━━━━━ TEXT EXTRACT
# Anyone know where I can get this jacket???



## Stephie Baby (Apr 19, 2008)

I absolutely love it! I've tried on a few different types, but they always look to big for me because I have skinny arms. In this picture it fits her perfect!! Anyway, does anyone have an idea of where I might be able to get a jacket like this or something similar? This outfit is so awesome!!
	

	
	
		
		

		
			





 TIA!!


----------



## jilliandanica (Apr 25, 2008)

I think if you've found a jacket that you like you should just get it tailored to fit.


----------



## Dreamergirl3 (Apr 25, 2008)

Quote:

   Originally Posted by *jilliandanica* 

 
_I think if you've found a jacket that you like you should just get it tailored to fit._

 
ITA! Try searching in second hand clothing stores, I see a lot of military jackets or military style jackets there, and if you take it to a tailor it can be custom fitted and one of a kind


----------



## Deena (Apr 26, 2008)
━━━━━━━━━━
▸ EXERCISE DESCRIPTION
Continue the forum thread about finding a jacket, starting after its last line. The items after this point are separate material, unrelated to the jacket thread.
━━━━━ DATA LINES
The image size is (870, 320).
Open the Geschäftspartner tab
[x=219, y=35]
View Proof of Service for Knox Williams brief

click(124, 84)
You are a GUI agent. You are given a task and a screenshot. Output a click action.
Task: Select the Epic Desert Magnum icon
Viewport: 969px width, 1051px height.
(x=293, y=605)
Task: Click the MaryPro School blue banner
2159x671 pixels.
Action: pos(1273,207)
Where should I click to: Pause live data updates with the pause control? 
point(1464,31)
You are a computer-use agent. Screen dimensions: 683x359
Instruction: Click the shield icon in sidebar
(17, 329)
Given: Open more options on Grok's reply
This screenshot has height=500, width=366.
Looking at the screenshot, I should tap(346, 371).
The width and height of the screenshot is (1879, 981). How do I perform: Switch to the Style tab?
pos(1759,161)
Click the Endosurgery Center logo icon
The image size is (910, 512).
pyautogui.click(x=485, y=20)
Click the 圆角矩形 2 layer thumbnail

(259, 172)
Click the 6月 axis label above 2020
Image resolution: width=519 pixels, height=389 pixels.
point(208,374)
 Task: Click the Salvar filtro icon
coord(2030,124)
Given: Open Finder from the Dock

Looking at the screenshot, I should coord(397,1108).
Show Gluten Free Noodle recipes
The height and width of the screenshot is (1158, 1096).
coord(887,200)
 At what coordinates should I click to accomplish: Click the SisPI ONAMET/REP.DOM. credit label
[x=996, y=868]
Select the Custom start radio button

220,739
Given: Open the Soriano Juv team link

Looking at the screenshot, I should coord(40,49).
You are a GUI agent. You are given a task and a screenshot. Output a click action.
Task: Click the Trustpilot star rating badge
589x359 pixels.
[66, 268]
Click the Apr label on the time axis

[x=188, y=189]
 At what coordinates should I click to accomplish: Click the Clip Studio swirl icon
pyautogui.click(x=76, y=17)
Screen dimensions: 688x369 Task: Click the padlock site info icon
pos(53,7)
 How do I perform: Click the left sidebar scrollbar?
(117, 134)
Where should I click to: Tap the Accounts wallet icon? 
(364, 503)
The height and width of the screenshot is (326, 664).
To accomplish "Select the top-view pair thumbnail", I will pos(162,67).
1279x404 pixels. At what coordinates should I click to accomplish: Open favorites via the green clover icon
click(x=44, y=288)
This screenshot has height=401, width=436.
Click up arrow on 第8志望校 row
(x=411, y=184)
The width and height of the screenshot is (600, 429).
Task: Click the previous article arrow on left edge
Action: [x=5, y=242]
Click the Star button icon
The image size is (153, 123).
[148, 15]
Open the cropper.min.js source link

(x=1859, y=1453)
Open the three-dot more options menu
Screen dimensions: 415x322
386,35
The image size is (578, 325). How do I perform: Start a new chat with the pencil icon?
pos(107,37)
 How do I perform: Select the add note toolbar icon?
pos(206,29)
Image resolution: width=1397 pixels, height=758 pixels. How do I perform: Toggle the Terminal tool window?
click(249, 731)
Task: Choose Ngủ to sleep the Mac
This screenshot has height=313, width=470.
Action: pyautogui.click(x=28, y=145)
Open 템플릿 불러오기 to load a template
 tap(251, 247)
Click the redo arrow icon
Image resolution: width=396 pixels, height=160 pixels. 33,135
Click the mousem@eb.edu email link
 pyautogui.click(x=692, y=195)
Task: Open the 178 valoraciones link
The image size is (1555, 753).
━━━━━━━━━━
▸ ANSWER FOR THE TASK
Victoria's coat is Balenciaga.This pic is from last year though, so I'm not sure if you can still find it in stores.


----------



## beauty_marked (Apr 28, 2008)

Quote:

   Originally Posted by *Deena* 

 
_Victoria's coat is Balenciaga.This pic is from last year though, so I'm not sure if you can still find it in stores._

 
its "old" by industry standards so maybe you can find it at a discounted price


----------



## Simply Elegant (Apr 28, 2008)

If you go to an outlet it may be there.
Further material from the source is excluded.